The moment of inertia of a thin rod of mass \(\mathrm{M}\) and length \(\mathrm{L}\) about an axis passing through the point at a distance $\mathrm{L} / 4$ from one of its ends and perpendicular to the rod is \(\\{\mathrm{A}\\}\left[\left(7 \mathrm{ML}^{2}\right) / 48\right]\) \\{B \\} [ \(\left[\mathrm{ML}^{2} / 12\right]\) \(\\{\mathrm{C}\\}\left[\left(\mathrm{ML}^{2} / 9\right]\right.\) \(\\{\mathrm{D}\\}\left[\left(\mathrm{ML}^{2} / 3\right]\right.\)

Short Answer

Expert verified
The moment of inertia of a thin rod of mass M and length L about an axis passing through the point at a distance L/4 from one of its ends and perpendicular to the rod is: \(\\{A\\}\left[\left(7 \mathrm{ML}^{2}\right) / 48\right]\).

Step by step solution

01

Recall the parallel axis theorem

The parallel axis theorem states that the moment of inertia I about any axis can be found using the moment of inertia Ic about a parallel axis passing through the center of mass and the mass M of the object: \[ I = I_{c} + Md^2\] where d is the distance between the two parallel axes.
02

Calculate the moment of inertia about the center of mass

First, we need to find the moment of inertia of the thin rod about a parallel axis passing through the center of mass.
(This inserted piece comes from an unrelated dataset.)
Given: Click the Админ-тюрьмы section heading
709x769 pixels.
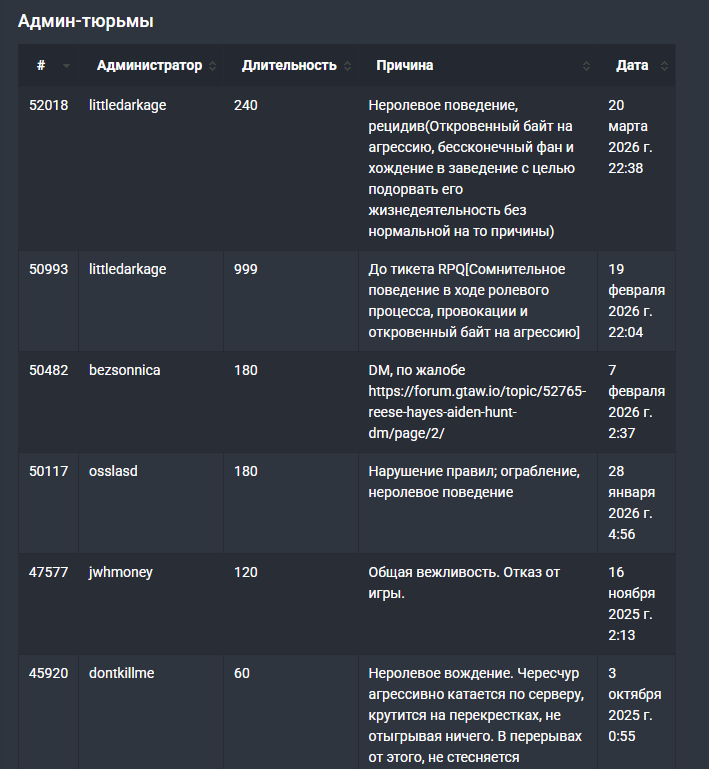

For a thin uniform rod rotating about an axis perpendicular to the rod at its midpoint, the moment of inertia is: \[I_c = \frac{1}{12}ML^2\] We will use this equation in the parallel axis theorem to find the moment of inertia about the given axis.
03

Calculate the distance between the axes

The problem states that the axis passes through a point at distance L/4 from one end. Since the axis is perpendicular to the rod, and the axis through the center of mass is also perpendicular, we can say that the two axes are parallel to each other. The distance d between the axes is the distance from the center of mass to the given axis, which is: \[d = \frac{L}{4}\]
04

Use the parallel axis theorem to find the moment of inertia

Now, we use the parallel axis theorem to find the moment of inertia I about the given axis: \[ I = I_c + Md^2 = \frac{1}{12} ML^2 + M\left(\frac{L}{4}\right)^2\] \[ I = \frac{1}{12} ML^2 + \frac{1}{16}ML^2\] \[ I = \left(\frac{1}{12}+\frac{1}{16}\right)ML^2 = \frac{7}{48}ML^2\]
05

Compare the result with the given options

We found that the moment of inertia of the thin rod about the given axis is (7/48)ML^2. Comparing this result with the given options, we can see that it matches option A. So the correct answer is: \(\\{A\\}\left[\left(7 \mathrm{ML}^{2}\right) / 48\right]\)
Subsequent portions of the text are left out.